While the reservation plans were being approved, some of Crazy Horse's braves sold themselves to the cavalry as scouts in a war against another tribe. Unable to stomach his people's disloyalty, Crazy Horse decided to return to the Powder River country, which was unalloted Indian land.

The cavalry caught up with him at Spotted Tail's agency, and arrested him. Under the grasp of his former comrade, Little Big Man (now an Indian policeman), Crazy Horse was led to the agency jail. When he refused to enter, a guard stabbed the Oglala chief with his bayonet, while Little Big Man held him captive. Crazy Horse was buried, ironically enough, at Wounded Knee.

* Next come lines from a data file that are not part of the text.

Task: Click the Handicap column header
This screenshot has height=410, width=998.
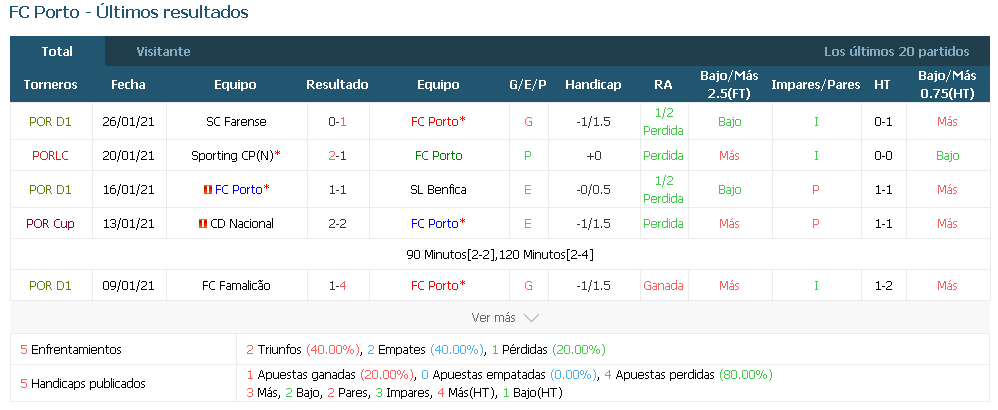Action: [x=593, y=85]
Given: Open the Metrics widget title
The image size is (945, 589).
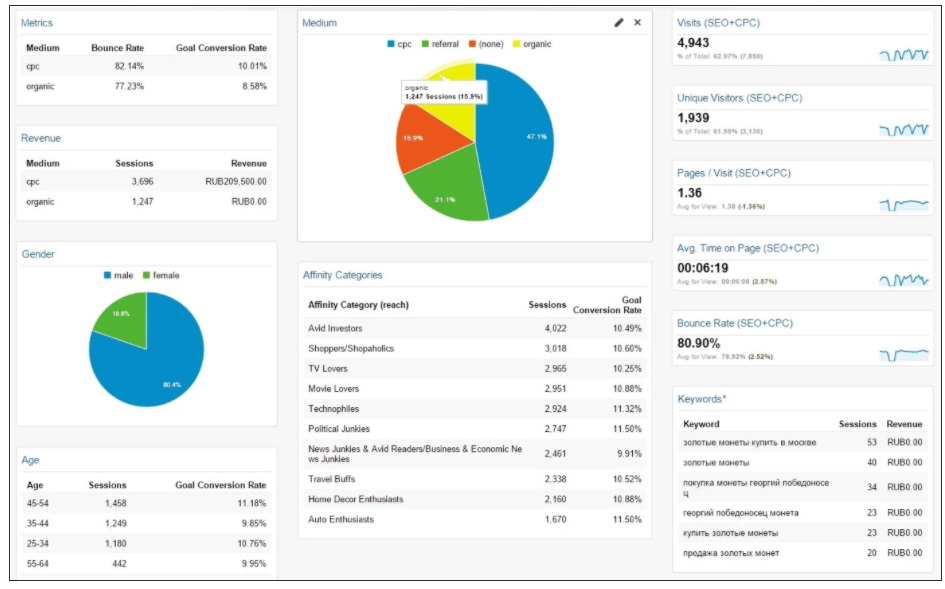Looking at the screenshot, I should tap(37, 22).

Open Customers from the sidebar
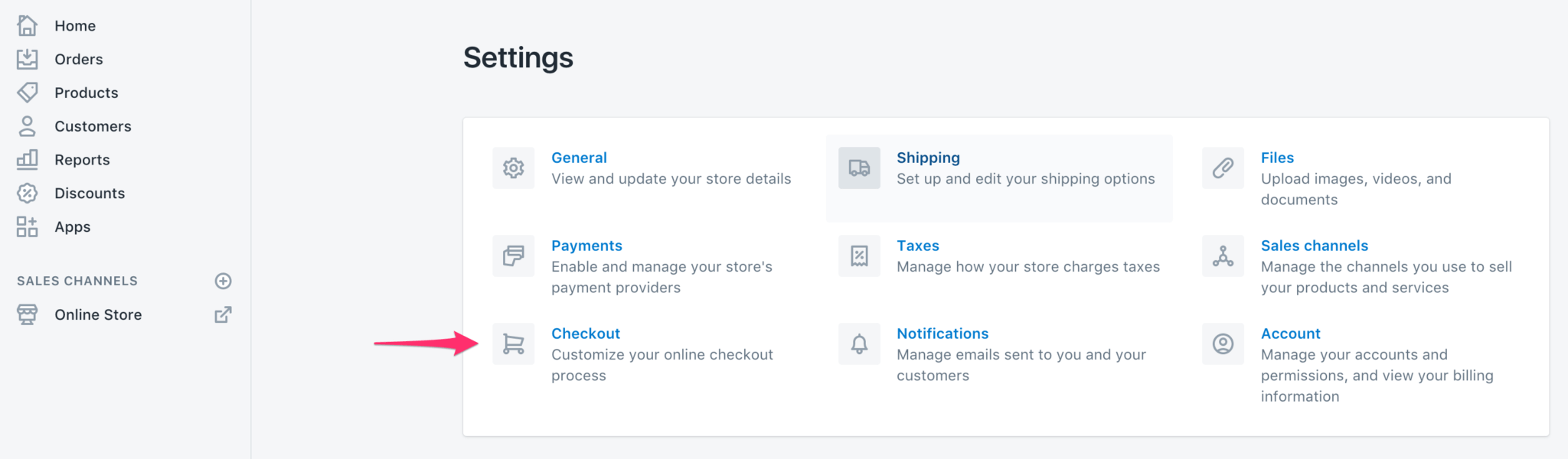[x=93, y=125]
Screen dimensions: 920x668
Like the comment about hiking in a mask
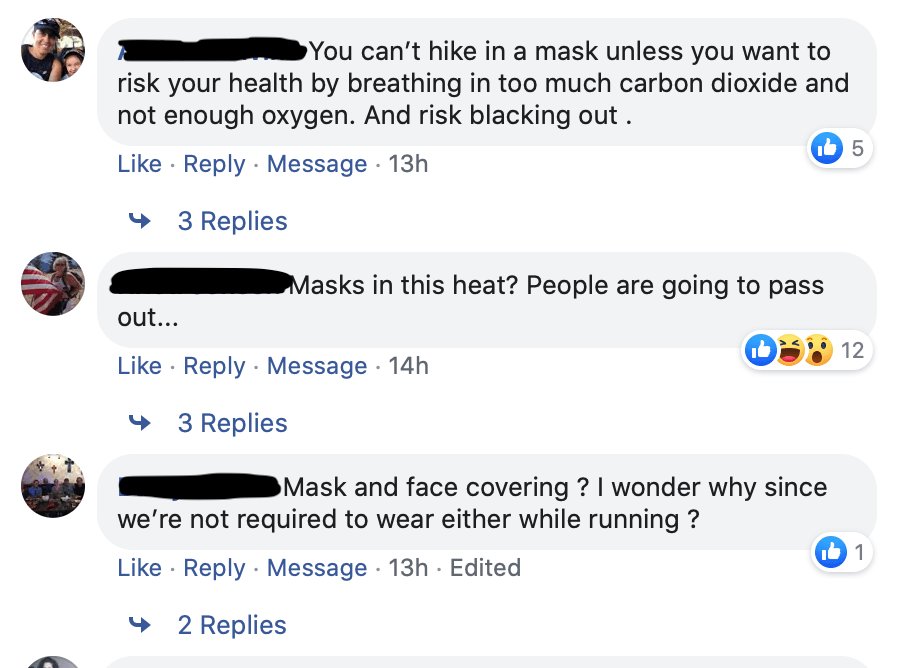pyautogui.click(x=139, y=164)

The struggle between reservation Indians and non-reservation Indians, between Indians co-opted by the government and those who remain outside the government's grasp, erupted again at Wounded Knee. AIM asked for more than adherence to the 1868 Laramie treaty-it asked for the young Oglala to remember that Crazy Horse and Sitting Bull died at the hands of Indian police working for the U.S. government.